O Vaticano, ao longo da sua história, já enfrentou desafios diversos, desde imperadores e revoluções industriais até a era digital. Recentemente, o papa Leão XIV lançou a encíclica “Magnifica Humanitas”, que aborda as implicações da inteligência artificial (IA) em quase 50 páginas, levantando questões cruciais sobre a relação entre humanos e máquinas.
O documento inicia com uma reflexão importante: “O que é que uma máquina não consegue fazer, nem que tente muito?” O papa destaca que as IAs não têm experiências, emoções ou a capacidade de amadurecer nas relações. Segundo ele, “não vivem uma experiência, não possuem um corpo, não passam pela alegria e pela dor, não conhecem internamente o que significa amor, trabalho, amizade, responsabilidade”.
O papa ressalta que as IAs atuais são mais “cultivadas” do que “construídas”, uma vez que os programadores criam uma arquitetura que permite que a IA “cresça”. No entanto, muitos aspectos fundamentais sobre como essas máquinas operam ainda são desconhecidos, até mesmo para seus criadores.
“Podem imitar linguagens, comportamentos, avaliações, podem simular empatia ou entendimento, mas não compreendem o que produzem, porque não penetram o horizonte afetivo, relacional e espiritual no qual o ser humano se torna sábio”.

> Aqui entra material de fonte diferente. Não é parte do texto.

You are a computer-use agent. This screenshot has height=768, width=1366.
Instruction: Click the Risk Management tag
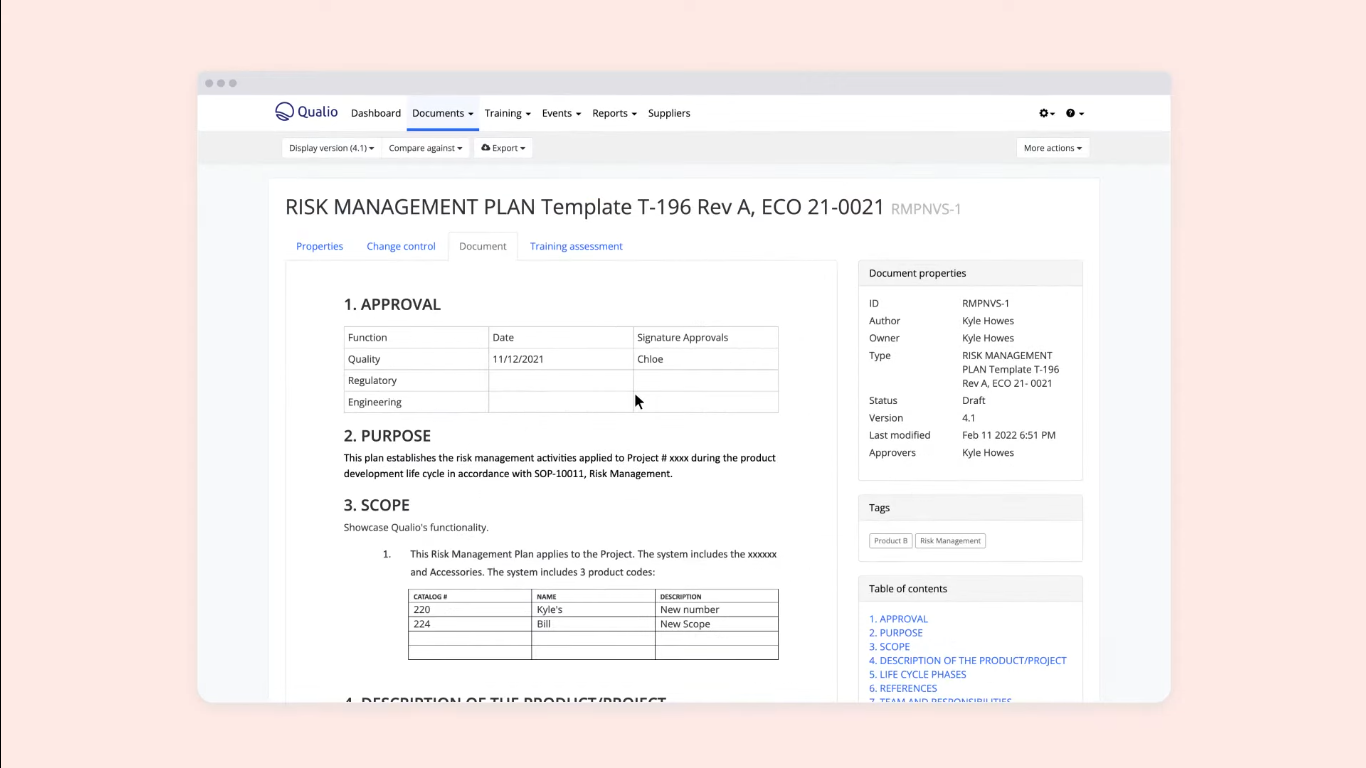click(950, 541)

O documento destaca que a ampliação do papel da IA é uma preocupação crescente. O papa identifica um risco significativo: decisões sobre trabalho, crédito e acesso a serviços podem ser tomadas por sistemas automatizados que carecem de compaixão e compreensão humana. Ele argumenta que um algoritmo que nega crédito não consegue avaliar o contexto da vida de uma pessoa, como crises pessoais ou tentativas de recomeço.
“Confiar, na prática, a um algoritmo o poder de selecionar quem merece ou não, sem que ninguém mais assuma o peso da decisão, significa confiar-lhe a tarefa de redefinir os limites das possibilidades humanas”.
Além disso, o papa critica a concentração de poder nas mãos de empresas tecnológicas, que muitas vezes têm mais recursos do que muitos governos. Ele observa que esse poder é difícil de ser questionado, pois é de natureza privada, diferentemente do que ocorre com instituições governamentais.
O papa adverte que o controle não se dá apenas por proibições, mas pela forma como as informações são apresentadas e priorizadas. Ele destaca que a visibilidade de certos temas molda opiniões e escolhas, levando a uma conformidade e autocensura por parte dos usuários.
“Não precisamos de uma IA mais moral, se esta moral for decidida por poucos”.
A encíclica pede por auditorias independentes, transparência sobre os algoritmos e acesso equitativo aos dados. No entanto, o documento não apresenta soluções claras para impor tais medidas a empresas que operam em múltiplos países. Por fim, o papa retoma uma pergunta de João Paulo II sobre se a IA torna a vida humana “mais digna do homem”. O questionamento transcende a tecnologia, abordando a civilização como um todo.
O papa não parece temer que as máquinas se tornem humanas, mas sim o dia em que a humanidade deixe de ser considerada nas decisões tomadas por essas tecnologias.